● Requirement: Please copy exactly the lines from the one containing "You are a computer-use" to the end of the entries, both included, and nothing else. Omit every picture.

────

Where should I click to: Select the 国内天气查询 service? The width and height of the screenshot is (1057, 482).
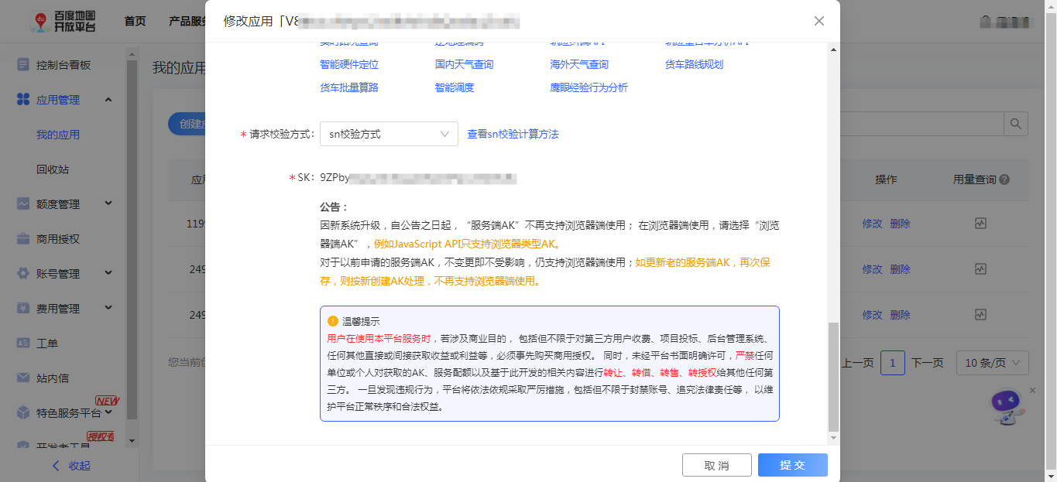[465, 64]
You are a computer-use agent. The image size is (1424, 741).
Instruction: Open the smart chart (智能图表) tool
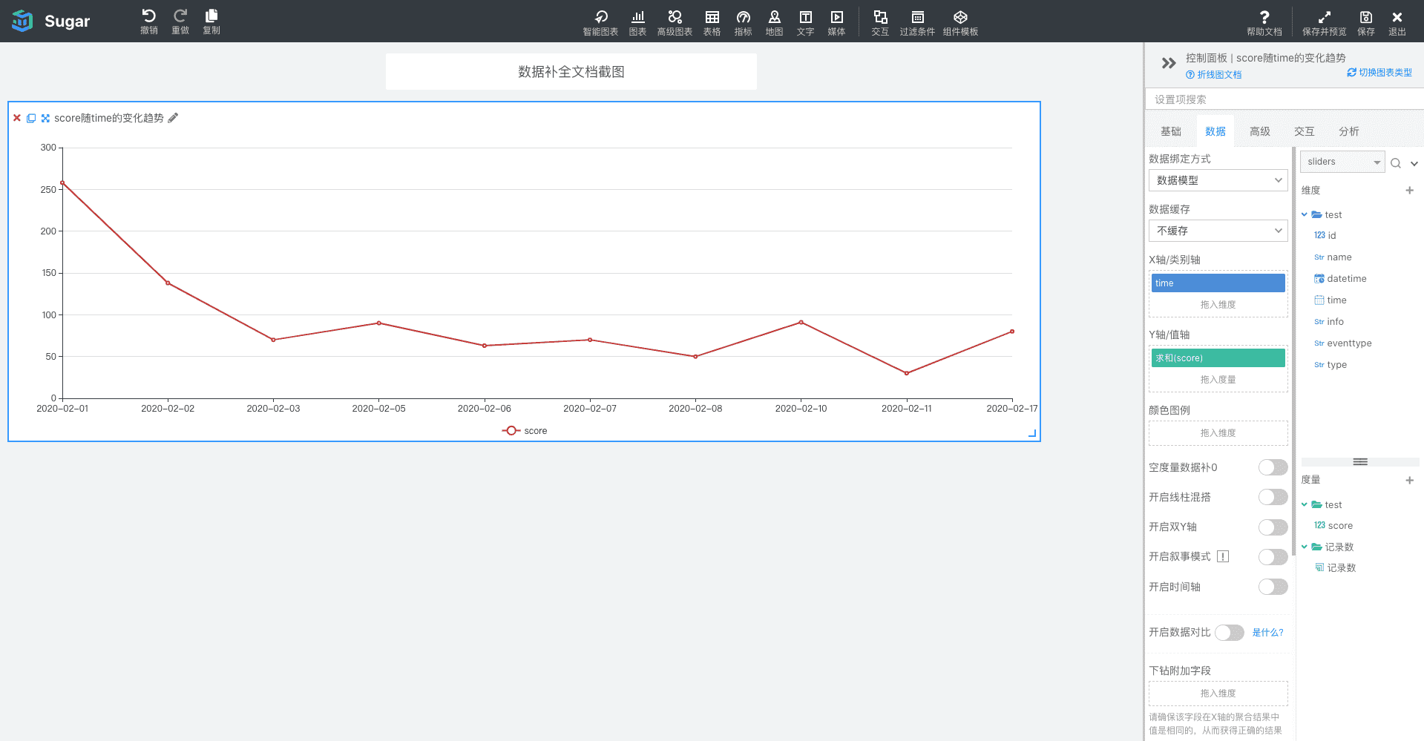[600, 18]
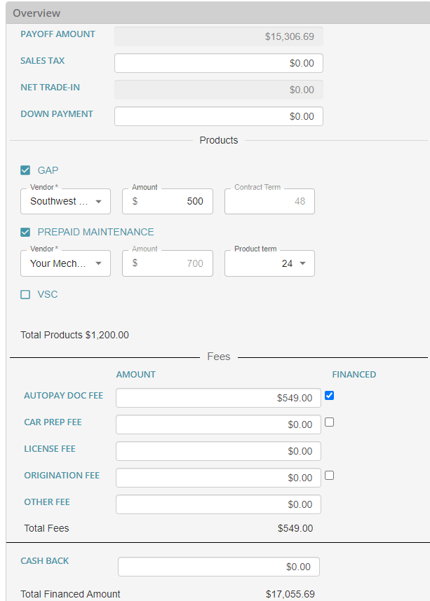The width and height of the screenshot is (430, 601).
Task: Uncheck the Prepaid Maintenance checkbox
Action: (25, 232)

────

● Answer section:
You are a computer-use agent. The image size is (1424, 741).
Instruction: Open the smart chart (智能图表) tool
[600, 18]
The width and height of the screenshot is (430, 601).
Task: Uncheck the Prepaid Maintenance checkbox
Action: (25, 232)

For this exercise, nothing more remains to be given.